Intensity Level: -54% Intense
I didn't think that an episode could be so unintense that it would have been more interesting not to have seen it. I think I have had more intense moments starring at the wall or going to church. This episode would have been much better if instead of the plot they had, they wrote another one instead. I would have liked it if cocaine was not involved and the promos the channel aired were just to trick us. Someone could say, "Craig, you like Coke...a-cola? I do too, let's get some pop" and such.

Final Thoughts:
I do not know much about Taking Back Sunday because I only listen to good music. But I was listening to The-N's podcast when they were interviewing Taking Back Sunday, because I like to immerse myself in as much Degrassicana as possible since I never know if I will stumble on something I can make cheap homopobic jokes about. Anyone, one of the dingleberries from the band mentioned that they were sitting around watching Degrassi and decided it would be cool to be on the show. So, they simply called their manager and it was done.

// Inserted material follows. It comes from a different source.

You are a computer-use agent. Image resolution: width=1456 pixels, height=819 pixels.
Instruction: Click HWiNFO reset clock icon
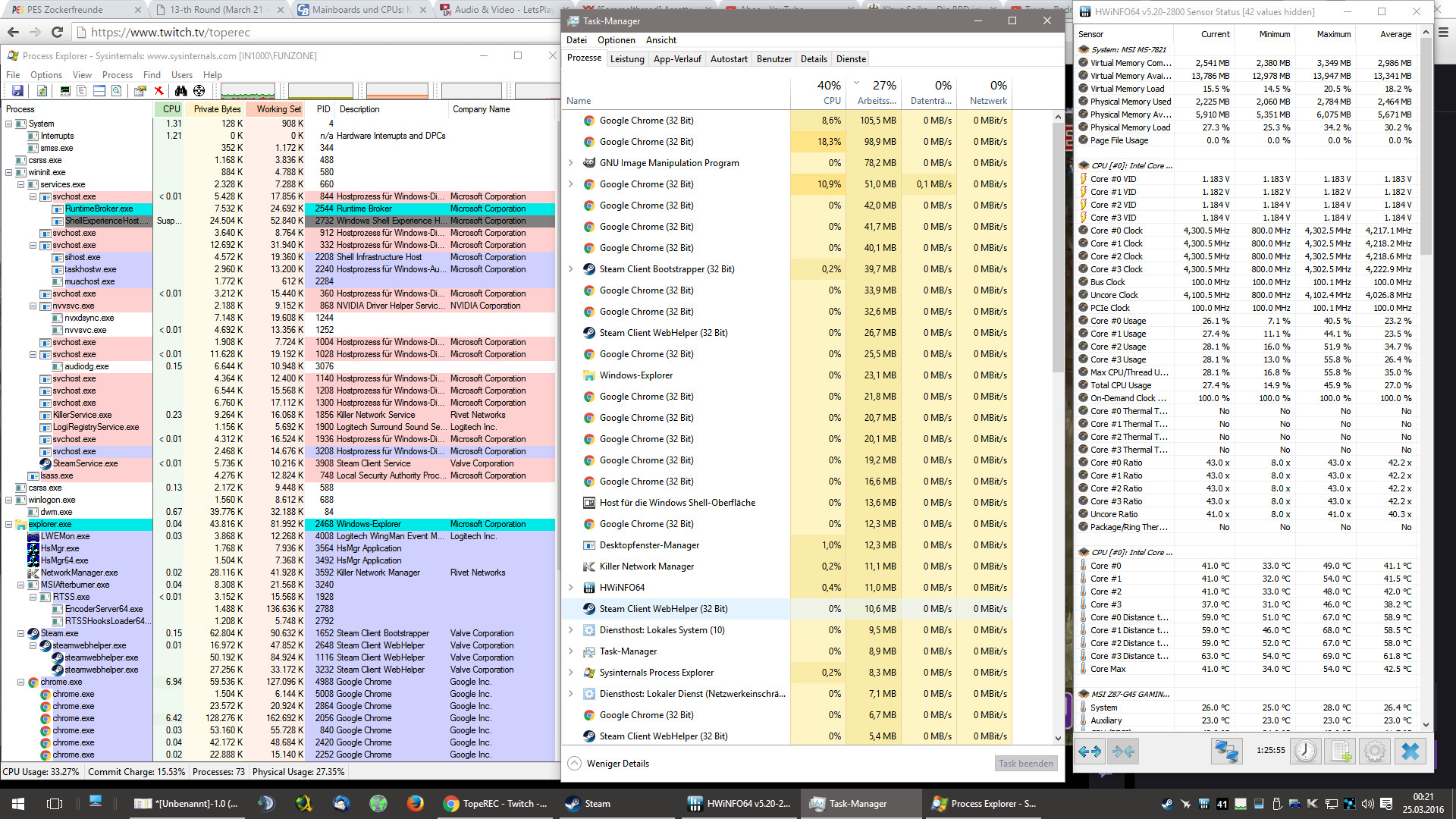(1305, 752)
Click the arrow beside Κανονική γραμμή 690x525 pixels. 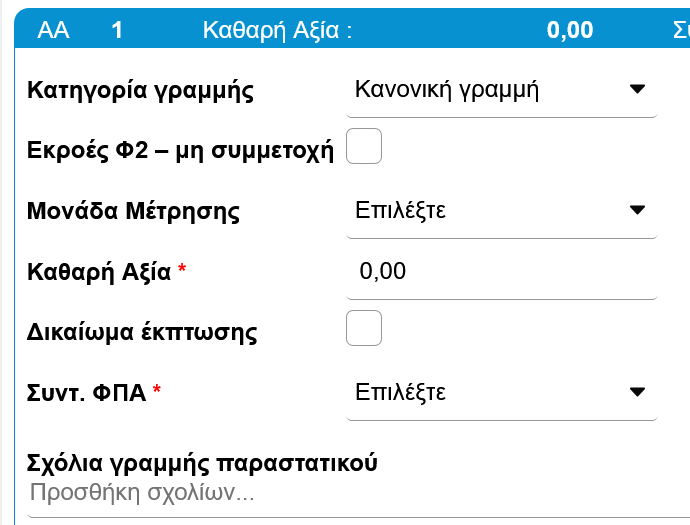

I did not realize it was that easy to get on the show. Now I want to make a guest appearance on Degrassi. They should let Johnny and me be on an episode or two. I can see it now, we'd go to a strip bar with Spinner and Sean and then double team Paige. It would be rad.

Unfortunately, we do not have a manager to set this up. I occasionally list William Kenneth as my agent, but he got mad at all the calls he was getting for me when he was at work at the video store, mainly from bill collectors and bookies. The other problem is that neither Johnny nor I are famous. The ten or so people a day who come here don't amount to a strong fan base, at least not enough to get us invited to comment about pop culture or celebrity marriages on VH1.

The final problem is that no one involved in the show is aware that we exist. My plea to let us do commentary tracks for the show went unanswered. But I also wrote that to the Prime Minister and not anyone who works on the series. If they did know about us, I am scared that they would be mad and try to sue us. We'd be safe because it is not like anyone in the United States is going to care what a Canadian court has to say, but it could interfere with my maple syrup smuggling ring and my cross border casino ferry on Lake Superior.